§ KUTIPAN TEKS:
Titik A, B, C dan D adalah titik kerangka dasar yang telah dipasang seperti
ditunjukkan pada Gambar 3.2. Ukur jarak-jarak AB, BC, CD, DA dan AC yang
merupakan sisi-sisi segitiga ABC dan ADC sebagai garis ukur.
Karena garis ukur dibuat dengan membentuk segitiga-segitiga, maka cara ini
juga disebut cara trilaterasi.
3.1.2 Pengukuran Detil Cara Offset
Setiap titik detil diproyeksikan siku-siku terhadap garis ukur dan diukur
jaraknya.
A dan B adalah titik-titik kerangka dasar sehingga gari AB adalah garis ukur.
Titik-titik a, b, c dan d dadalah tittik-titik detil dan titik-titik a', b', c' dan d'
adalah proyeksi titik a, b, c dan d ke garis ukur AB.
A dan B adalah titik-titik kerangka dasar, sehingga gari AB adalah garis ukur.
Titik-titik a, b, c adalah tittik-titik detil dan titik-titik a', b', c' dan a", b", c"
adalah titik ikat a, b, dan c ke garis ukur AB. Diusahakan segi-3 aa'a", bb'b"
dan cc'c" samasisi atau sama kaki.
Setiap titik detil diproyeksikan atau diikatkan dengan garis lurus ke garis
ukur. Dipilih cara pengukuran yang lebih mudah di antara kedua cara.
Titik detil penting dianjurkan diukur dengan kedua cara untuk kontrol ukuran.
Bila skala peta adalah 1 : S, maka akan terjadi salah plot sebesar 1/S x
kesalahan.
Upaya peningkatan ketelitian hasil ukur cara offset bisa dilakukan dengan :
1. Titik-titik kerangka dasar dipilih atau dibuat mendekati bentuk segitiga
sama sisi
2. Garis ukur:
3. Garis offset pada cara siku-siku harus benar-benar tegak lurusgaris ukur
Pengukuran cara offset dicatat ke dalam buku ukur yang tiap halamannya
berbentuk tiga kolom. Kolom ke 1 – paling kiri, digunakan untuk
menggambar sket pengukuran. Kolom ke 2 digunakan untuk mencatat hasil
ukuran dengan paling bawah awal garis ukur, dan kolom ke 3 digunakan
untuk mencatatat deskripsi garis offset.
Salah satu unsur penting pada peta topografi adalah unsur ketinggian yang
biasanya disajikan dalam bentuk garis kontur. Menggunakan pengukuran cara
tachymetri, selain diperoleh unsur jarak, juga diperoleh beda tinggi. Bila
theodolit yang digunakan untuk pengukuran cara tachymetri juga dilengkapi
dengan kompas, maka sekaligus bisa dilakukan pengukuran untuk
pengukuran detil topografi dan pengukuran untuk pembuatan kerangka peta
pembantu pada pengukuran dengan kawasan yang luas secara efektif dan
efisien.

(Entri yang diambil dari sebuah koleksi)
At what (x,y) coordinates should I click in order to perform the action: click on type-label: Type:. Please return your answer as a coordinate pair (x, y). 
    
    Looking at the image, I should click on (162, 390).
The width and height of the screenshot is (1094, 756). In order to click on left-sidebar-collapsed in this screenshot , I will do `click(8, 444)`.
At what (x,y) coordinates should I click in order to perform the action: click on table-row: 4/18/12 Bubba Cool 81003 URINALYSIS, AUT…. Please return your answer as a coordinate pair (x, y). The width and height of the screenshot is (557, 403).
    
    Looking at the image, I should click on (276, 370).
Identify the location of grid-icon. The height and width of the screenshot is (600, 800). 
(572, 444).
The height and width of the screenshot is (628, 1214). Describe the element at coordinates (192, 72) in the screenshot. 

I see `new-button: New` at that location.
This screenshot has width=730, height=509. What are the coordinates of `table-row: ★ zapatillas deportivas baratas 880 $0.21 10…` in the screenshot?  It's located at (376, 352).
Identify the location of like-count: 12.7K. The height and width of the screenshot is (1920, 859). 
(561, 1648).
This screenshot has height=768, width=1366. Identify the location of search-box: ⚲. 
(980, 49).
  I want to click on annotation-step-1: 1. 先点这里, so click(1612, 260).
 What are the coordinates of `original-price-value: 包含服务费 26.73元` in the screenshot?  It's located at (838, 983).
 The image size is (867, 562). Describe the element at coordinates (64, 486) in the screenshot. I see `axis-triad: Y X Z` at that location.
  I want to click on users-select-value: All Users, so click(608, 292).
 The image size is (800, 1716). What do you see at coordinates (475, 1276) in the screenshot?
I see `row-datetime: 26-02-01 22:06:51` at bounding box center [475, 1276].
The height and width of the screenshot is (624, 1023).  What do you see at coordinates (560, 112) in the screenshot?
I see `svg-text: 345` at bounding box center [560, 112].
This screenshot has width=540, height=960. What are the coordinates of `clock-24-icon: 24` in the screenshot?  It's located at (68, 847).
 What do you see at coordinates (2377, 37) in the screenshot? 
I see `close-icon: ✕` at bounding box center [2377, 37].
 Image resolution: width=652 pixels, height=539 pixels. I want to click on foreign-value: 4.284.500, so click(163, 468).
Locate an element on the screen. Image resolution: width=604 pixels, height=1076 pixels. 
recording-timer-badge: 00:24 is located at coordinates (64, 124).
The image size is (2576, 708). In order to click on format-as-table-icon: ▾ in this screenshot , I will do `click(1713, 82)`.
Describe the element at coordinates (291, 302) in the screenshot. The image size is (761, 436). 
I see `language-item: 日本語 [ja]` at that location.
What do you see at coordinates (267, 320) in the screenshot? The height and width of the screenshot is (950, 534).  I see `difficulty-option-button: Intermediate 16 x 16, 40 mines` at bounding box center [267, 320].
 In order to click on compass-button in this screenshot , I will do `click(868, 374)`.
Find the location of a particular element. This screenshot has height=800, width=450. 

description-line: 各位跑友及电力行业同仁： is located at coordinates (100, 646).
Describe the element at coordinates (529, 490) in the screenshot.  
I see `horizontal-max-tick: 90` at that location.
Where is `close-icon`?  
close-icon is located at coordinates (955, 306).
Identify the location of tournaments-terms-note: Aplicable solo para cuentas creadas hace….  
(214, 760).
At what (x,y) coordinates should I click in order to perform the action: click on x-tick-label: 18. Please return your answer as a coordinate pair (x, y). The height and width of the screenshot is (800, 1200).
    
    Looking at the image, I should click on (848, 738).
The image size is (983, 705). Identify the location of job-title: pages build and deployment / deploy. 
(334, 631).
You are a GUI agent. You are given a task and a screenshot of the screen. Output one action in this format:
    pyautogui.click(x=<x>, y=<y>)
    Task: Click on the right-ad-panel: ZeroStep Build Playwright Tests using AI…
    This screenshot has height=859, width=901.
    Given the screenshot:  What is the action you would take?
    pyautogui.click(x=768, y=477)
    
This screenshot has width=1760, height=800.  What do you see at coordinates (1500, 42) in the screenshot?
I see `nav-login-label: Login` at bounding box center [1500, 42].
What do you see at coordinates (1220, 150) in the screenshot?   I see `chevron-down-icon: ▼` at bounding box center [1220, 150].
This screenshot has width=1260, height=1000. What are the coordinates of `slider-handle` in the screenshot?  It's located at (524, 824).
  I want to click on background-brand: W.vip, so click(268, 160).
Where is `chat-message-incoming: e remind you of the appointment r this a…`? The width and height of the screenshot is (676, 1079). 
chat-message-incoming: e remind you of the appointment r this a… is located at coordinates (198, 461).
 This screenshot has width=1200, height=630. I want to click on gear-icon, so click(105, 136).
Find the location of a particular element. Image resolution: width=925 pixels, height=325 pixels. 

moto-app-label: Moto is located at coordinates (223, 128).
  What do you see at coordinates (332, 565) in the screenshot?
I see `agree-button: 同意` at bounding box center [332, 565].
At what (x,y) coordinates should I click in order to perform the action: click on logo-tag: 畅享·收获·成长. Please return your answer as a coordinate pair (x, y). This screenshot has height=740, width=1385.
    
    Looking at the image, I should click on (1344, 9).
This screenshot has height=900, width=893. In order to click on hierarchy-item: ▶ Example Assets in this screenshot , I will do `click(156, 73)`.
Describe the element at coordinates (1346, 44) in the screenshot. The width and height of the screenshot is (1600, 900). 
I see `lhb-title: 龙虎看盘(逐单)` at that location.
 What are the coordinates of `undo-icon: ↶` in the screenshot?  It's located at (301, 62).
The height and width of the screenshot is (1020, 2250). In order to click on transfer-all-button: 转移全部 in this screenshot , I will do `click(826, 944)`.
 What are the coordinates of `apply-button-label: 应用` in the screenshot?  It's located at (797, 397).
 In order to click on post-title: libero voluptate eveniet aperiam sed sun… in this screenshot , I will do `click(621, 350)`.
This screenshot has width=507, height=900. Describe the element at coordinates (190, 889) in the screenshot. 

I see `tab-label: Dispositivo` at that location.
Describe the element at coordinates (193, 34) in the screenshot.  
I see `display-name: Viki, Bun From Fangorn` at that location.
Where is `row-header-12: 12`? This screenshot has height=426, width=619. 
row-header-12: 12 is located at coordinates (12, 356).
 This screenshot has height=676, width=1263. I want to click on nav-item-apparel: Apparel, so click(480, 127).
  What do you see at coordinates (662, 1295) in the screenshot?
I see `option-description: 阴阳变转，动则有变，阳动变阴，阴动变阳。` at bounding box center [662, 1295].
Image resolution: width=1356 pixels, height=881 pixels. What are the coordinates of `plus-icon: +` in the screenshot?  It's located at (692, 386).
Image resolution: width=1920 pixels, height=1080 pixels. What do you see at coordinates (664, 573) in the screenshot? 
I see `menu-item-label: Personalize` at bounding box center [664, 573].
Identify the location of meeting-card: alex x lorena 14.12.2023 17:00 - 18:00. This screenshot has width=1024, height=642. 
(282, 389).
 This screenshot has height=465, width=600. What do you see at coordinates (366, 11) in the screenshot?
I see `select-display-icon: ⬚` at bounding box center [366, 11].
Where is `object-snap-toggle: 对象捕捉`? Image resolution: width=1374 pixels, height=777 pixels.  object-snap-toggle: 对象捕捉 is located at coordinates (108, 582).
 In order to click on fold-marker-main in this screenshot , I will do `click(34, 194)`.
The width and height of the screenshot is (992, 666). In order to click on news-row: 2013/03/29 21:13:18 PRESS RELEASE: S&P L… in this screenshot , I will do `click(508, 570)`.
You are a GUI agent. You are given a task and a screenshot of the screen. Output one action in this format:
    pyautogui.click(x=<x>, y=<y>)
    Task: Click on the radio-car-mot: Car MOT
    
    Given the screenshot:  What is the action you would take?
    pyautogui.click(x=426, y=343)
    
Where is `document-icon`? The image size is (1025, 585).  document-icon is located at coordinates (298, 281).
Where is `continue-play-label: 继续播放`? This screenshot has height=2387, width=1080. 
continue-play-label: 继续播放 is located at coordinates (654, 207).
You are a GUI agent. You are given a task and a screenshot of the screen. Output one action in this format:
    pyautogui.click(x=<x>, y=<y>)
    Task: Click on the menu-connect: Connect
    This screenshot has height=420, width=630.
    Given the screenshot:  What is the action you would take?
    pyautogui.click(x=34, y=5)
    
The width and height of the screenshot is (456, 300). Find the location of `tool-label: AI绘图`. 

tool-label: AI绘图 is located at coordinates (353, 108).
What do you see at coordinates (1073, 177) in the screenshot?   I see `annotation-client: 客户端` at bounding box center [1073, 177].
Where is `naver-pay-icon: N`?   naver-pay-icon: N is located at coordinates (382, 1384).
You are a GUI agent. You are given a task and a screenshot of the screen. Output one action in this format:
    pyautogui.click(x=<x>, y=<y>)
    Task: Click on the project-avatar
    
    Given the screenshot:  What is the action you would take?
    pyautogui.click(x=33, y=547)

§ PETUNJUK TUGAS 1:
Menurut teks tentang pengukuran cara offset, kolom mana dalam buku ukur yang dipakai untuk menggambar sket pengukuran?
§ PETUNJUK TUGAS 2:
Lanjutkan teks tentang pengukuran cara offset dan tachymetri mulai dari kalimat terakhirnya.
Catatan-catatan ini diambil dari sumber yang berbeda.

§ KOTAK JAWABAN 1:
Kolom ke-1, yaitu kolom paling kiri.

§ KOTAK JAWABAN 2:
Alat ukur yang digunakan pada pengukuran untuk pembuatan peta topografi
cara tachymetry menggunakan theodolit berkompas adalah: theodolit
berkompas lengkap dengan statif dan unting-unting, rambu ukur yang
dilengkapi dengan nivo kotak dan pita ukur untuk mengukur tinggi alat.
Data yang harus diamati dari tempat berdiri alat ke titik bidik menggunakan
peralatan ini meliputi: azimuth magnet, benang atas, tengah dan bawah pada
rambu yang berdiri di atas titik bidik, sudut miring, dan tinggi alat ukur di
atas titik tempat berdiri alat.
Keseluruhan data ini dicatat dalam satu buku ukur.
Pengukuran detil cara tachymetri dimulai dengan penyiapan alat ukur di atas
titik ikat dan penempatan rambu di titik bidik. Setelah alat siap untuk
pengukuran, dimulai dengan perekaman data di tempat alat berdiri,
pembidikan ke rambu ukur, pengamatan azimuth dan pencatatan data di
rambu BT, BA, BB serta sudut miring m.
Tempatkan alat ukur di atas titik kerangka dasar atau titik kerangka penolong
dan atur sehingga alat siap untuk pengukuran, ukur dan catat tinggi alat di
atas titik ini.
Dirikan rambu di atas titik bidik dan tegakkan rambu dengan bantuan nivo
kotak.
Arahkan teropong ke rambu ukur sehingga bayangan tegak garis diafragma
berimpit dengan garis tengah rambu. Kemudian kencangkan kunci gerakan
mendatar teropong.
Kendorkan kunci jarum magnet sehingga jarum bergerak bebas. Setelah
jarum setimbang tidak bergerak, baca dan catat azimuth magnetis dari
tempat alat ke titik bidik.
Kencangkan kunci gerakan tegak teropong, kemudian baca bacaan benag
tengah, atas dan bawah serta cata dalam buku ukur. Bila memungkinkan,
atur bacaan benang tengah pada rambu di titik bidik setinggi alat, sehingga
beda tinggi yang diperoleh sudah merupakan beda tinggi antara titik
kerangka tempat berdiri alat dan titik detil yang dibidik.
Titik detil yang harus diukur meliputi semua titik alam maupun buatan
manusia yang mempengaruhi bentuk topografi peta daerah pengukuran.
3.2.2 Kesalahan pengukuran cara tachymetri dengan theodolit berkompas
Kesalahan alat, misalnya:
a. Jarum kompas tidak benar-benar lurus.
b. Jarum kompas tidak dapat bergerak bebas pada prosnya.
c. Garis bidik tidak tegak lurus sumbu mendatar (salah kolimasi).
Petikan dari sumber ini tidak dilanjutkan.